• _REQUIRED WORK_
Gather all lines in the entries below that include the word "agent".

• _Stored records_
--- START ---
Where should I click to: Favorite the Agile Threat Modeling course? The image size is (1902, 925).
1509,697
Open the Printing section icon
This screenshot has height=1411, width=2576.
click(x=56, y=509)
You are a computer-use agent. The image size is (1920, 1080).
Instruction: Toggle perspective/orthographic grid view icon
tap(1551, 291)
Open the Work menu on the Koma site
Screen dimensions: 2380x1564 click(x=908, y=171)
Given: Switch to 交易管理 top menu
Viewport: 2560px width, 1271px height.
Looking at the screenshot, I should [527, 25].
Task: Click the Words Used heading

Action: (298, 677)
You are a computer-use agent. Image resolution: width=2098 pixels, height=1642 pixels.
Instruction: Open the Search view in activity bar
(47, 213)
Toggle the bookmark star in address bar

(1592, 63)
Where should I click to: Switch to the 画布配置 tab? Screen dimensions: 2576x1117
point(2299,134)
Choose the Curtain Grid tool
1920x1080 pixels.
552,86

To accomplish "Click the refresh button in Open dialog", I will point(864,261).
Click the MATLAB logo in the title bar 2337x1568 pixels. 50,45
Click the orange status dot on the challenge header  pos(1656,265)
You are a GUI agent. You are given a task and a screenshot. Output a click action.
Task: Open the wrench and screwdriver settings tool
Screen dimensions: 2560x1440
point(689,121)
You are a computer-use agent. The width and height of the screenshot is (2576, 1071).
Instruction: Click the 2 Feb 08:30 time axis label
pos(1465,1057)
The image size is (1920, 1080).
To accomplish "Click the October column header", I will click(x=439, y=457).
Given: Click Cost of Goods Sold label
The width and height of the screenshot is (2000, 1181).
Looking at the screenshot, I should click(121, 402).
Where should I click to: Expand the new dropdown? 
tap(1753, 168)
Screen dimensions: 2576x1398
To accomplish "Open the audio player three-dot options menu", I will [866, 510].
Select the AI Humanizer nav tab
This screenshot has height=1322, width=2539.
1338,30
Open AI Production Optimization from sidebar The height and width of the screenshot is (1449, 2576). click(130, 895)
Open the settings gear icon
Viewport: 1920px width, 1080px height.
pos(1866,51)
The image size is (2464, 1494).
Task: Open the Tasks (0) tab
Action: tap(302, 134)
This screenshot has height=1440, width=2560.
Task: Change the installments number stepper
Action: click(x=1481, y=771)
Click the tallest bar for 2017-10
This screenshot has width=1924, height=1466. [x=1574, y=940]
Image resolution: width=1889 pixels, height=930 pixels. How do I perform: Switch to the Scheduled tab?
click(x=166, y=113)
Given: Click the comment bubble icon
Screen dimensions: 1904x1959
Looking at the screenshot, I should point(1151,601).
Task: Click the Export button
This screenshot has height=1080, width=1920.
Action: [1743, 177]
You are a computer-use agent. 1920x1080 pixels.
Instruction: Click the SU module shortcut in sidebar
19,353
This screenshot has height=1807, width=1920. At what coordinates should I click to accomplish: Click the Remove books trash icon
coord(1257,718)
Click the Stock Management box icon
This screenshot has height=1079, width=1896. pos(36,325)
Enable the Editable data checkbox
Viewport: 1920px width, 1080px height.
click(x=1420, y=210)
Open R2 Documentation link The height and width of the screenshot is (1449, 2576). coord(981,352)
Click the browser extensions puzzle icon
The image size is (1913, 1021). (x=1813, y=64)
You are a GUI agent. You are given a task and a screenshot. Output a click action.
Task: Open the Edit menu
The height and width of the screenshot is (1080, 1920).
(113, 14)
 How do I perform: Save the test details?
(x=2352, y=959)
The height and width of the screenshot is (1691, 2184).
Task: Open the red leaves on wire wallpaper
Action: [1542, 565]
--- END ---
• _COMPLETED EXERCISE_
You are a computer-use agent. The image size is (1920, 1080).
You are a computer-use agent. Image resolution: width=2098 pixels, height=1642 pixels.
You are a GUI agent. You are given a task and a screenshot. Output a click action.
You are a computer-use agent. The width and height of the screenshot is (2576, 1071).
You are a computer-use agent. 1920x1080 pixels.
You are a GUI agent. You are given a task and a screenshot. Output a click action.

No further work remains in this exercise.